Andrijciw le pasó la bandera y, aunque deseaba abrazar a Colapinto, optó por un gesto más sutil: golpeó suavemente el auto del piloto mientras desde las gradas se escuchaban los aplausos y gritos de otros argentinos presentes.
“Por un momento me sentí Colapinto, Messi y algún deportista de estos”, confesó. Para él, el episodio simbolizó un reencuentro con un compatriota después de más de dos décadas en el exterior. “Me sentí como un niñito de diez años. Una felicidad tremenda”, agregó.
El comisario explicó que su intención al llevar la bandera era exhibirla si se cruzaba con algún piloto o fanático argentino, aunque no había pensado en entregársela a un corredor. “La idea era mostrarla nada más, que Colapinto viera que había un argentino allí”, subrayó Andrijciw, quien se sumó a las competencias hace dos años.

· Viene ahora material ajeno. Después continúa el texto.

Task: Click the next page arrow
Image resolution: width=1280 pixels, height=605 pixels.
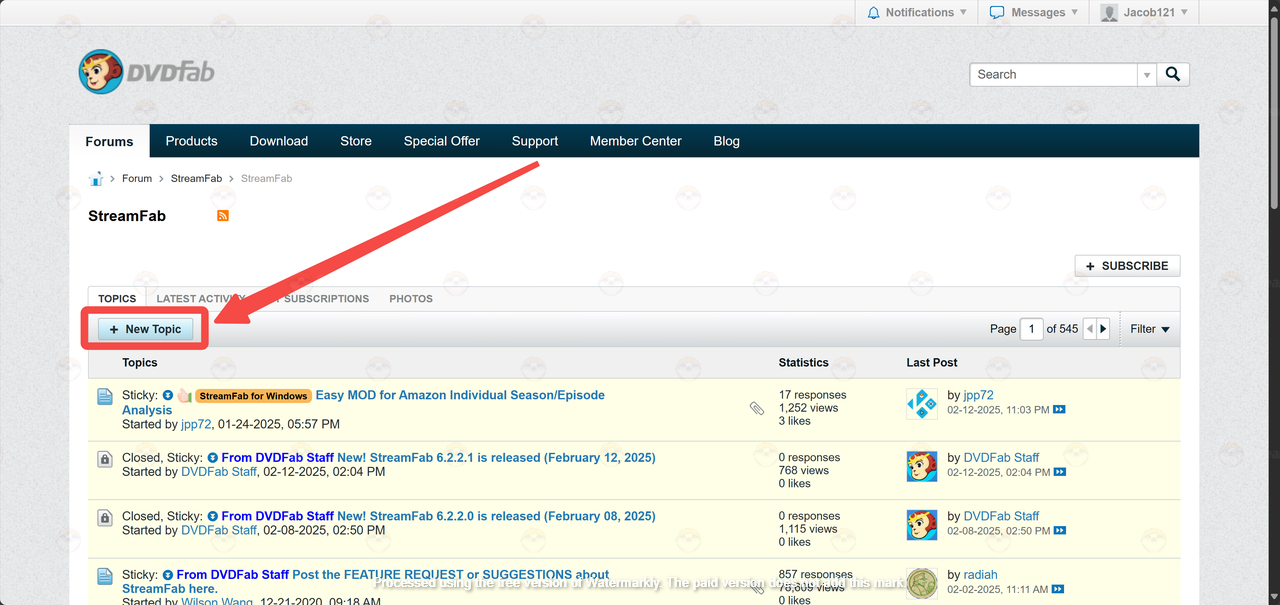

Ese día marcó su debut como comisario en una carrera de Fórmula 1. Había empezado su formación en Jarama Race, institución que asumió el servicio de comisarios en el evento, y participó también en pruebas en otros circuitos.
Originario de Mendoza, actualmente vive en Alovera, un municipio cerca de Guadalajara, a unos 50 kilómetros de Madrid. Desde su emigración, no ha podido regresar a Argentina, aunque sigue en contacto con su familia y mantiene su pasión por el fútbol, el Turismo Carretera y el automovilismo.
Andrijciw aclaró que no rompió las normas al acercarse a Colapinto, ya que permaneció en la zona externa, respetando el protocolo que impide a los comisarios ingresar a la pista sin autorización de la dirección de carrera, dado que este puede resultar peligroso.
“No se debe acceder a pista sin permiso”, apuntó, reconociendo que aunque Colapinto transitaba a baja velocidad, los monoplazas siempre presentan un riesgo.
“No pensé en las consecuencias. Solo pensé en qué quería”, reflexionó sobre la detención del auto frente a él. También hizo hincapié en que, si el piloto hubiera solicitado cualquier otro objeto, también se lo habría entregado sin dudar.
Andrijciw atribuyó la respuesta entusiasta del público argentino al recorrido de Colapinto en el automovilismo y su conexión con los aficionados. “Franco luchándola desde abajo, peleándola, supercarismático”, puntualizó.
Considera que Colapinto tiene el potencial de alcanzar posiciones más destacadas si Alpine logra mejorar el rendimiento de su vehículo. “Cuando Alpine le ponga un autito unas dos, tres décimas más, en vez de festejar un P7, celebremos siempre podios”, afirmó.